CAROLINE _______________
Do you feel some level of consolidation has to happen also for some of these things to really take hold?
JEFFREY T. DUNN
Well the way I would characterize that is not just in Brazil, but in the rest of Latin America. As we talked earlier about the situation in Eastern Europe, there are huge opportunities to get synergy, whether it is from financial consolidation of ownership or operating consolidation, sharing manufacturing facilities and those kind of things, but our strategy is natural consolidation which is to allow the bottlers to look for those opportunities to facilitate where necessary, and I think there are a lot of discussions going on all over the world about how we can better do that. I am a strong proponent if you want to call it a virtual bottler, which is ensuring that we are as efficient as possible using the assets of the system in a productive way and forging those dialogues between bottlers.

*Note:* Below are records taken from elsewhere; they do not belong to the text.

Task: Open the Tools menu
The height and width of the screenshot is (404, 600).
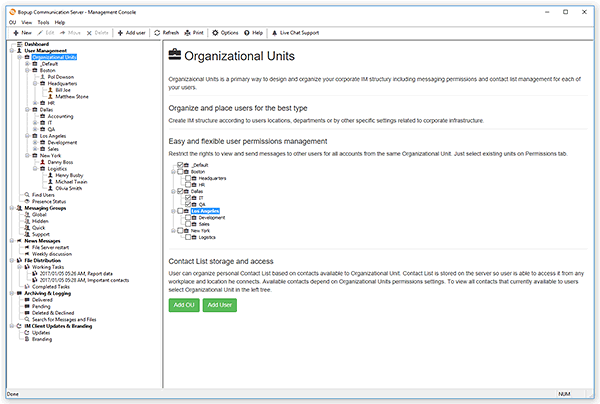Action: [x=41, y=21]
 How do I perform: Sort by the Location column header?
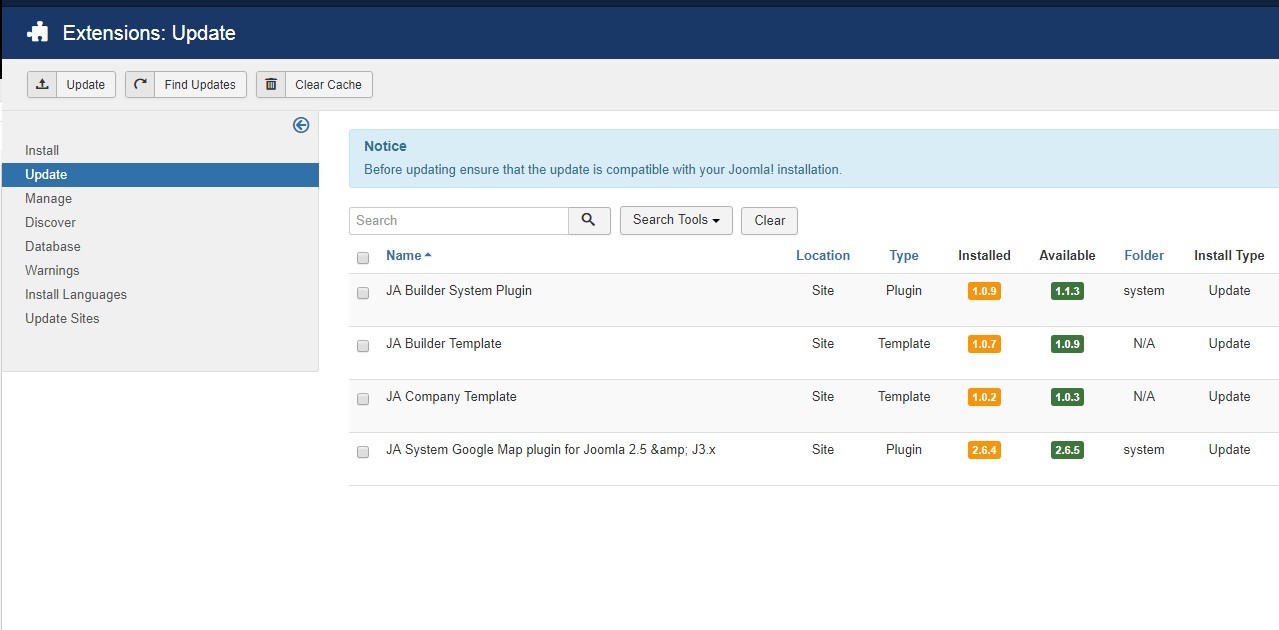click(822, 255)
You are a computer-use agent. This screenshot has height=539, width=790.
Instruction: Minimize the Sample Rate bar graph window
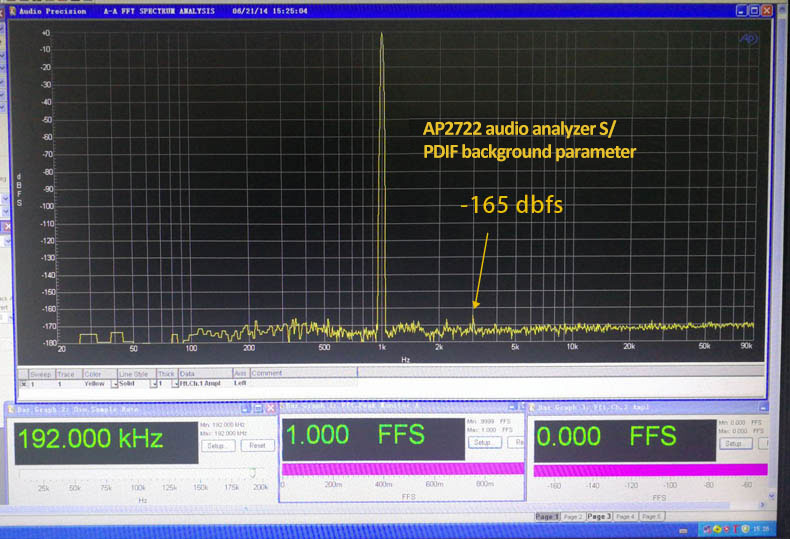(248, 408)
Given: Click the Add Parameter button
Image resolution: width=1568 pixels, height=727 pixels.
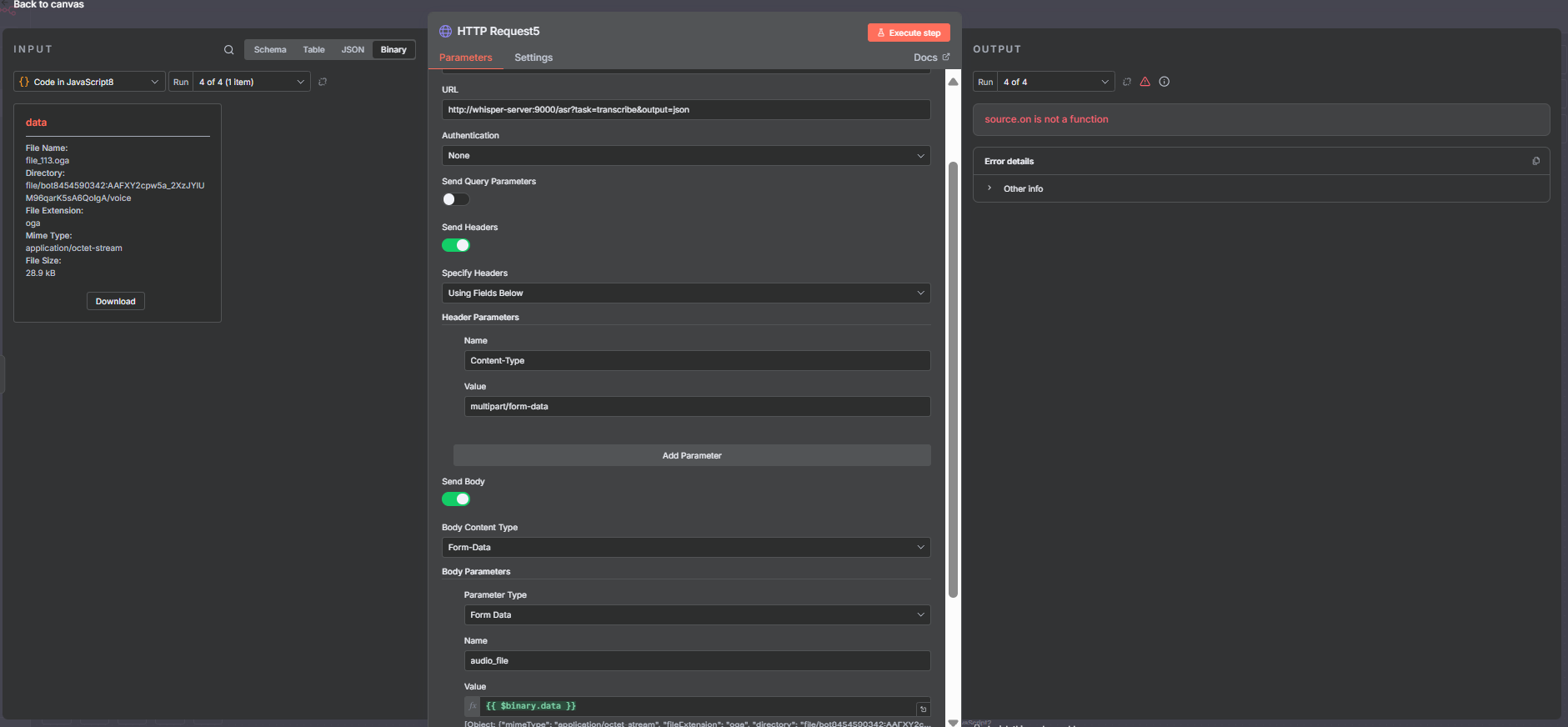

That is happening under natural consolidations much more then we saw in the old, if you will, forced consolidation environment. So, again, I think bottlers are driving that with our support and facilitation at a much higher degree then we have seen in the past.
CAROLINE _______________
Thanks.
Unknown Speaker
Thank you very much for joining us and if any of you do have any further questions, please feel free to call Larry Mark our director of Investor relations. Thank you again.
Operator
Thank you for participating in today's conference call with the Coca-Cola Company. Audio playback is available via the company's website at www.coca-cola.com.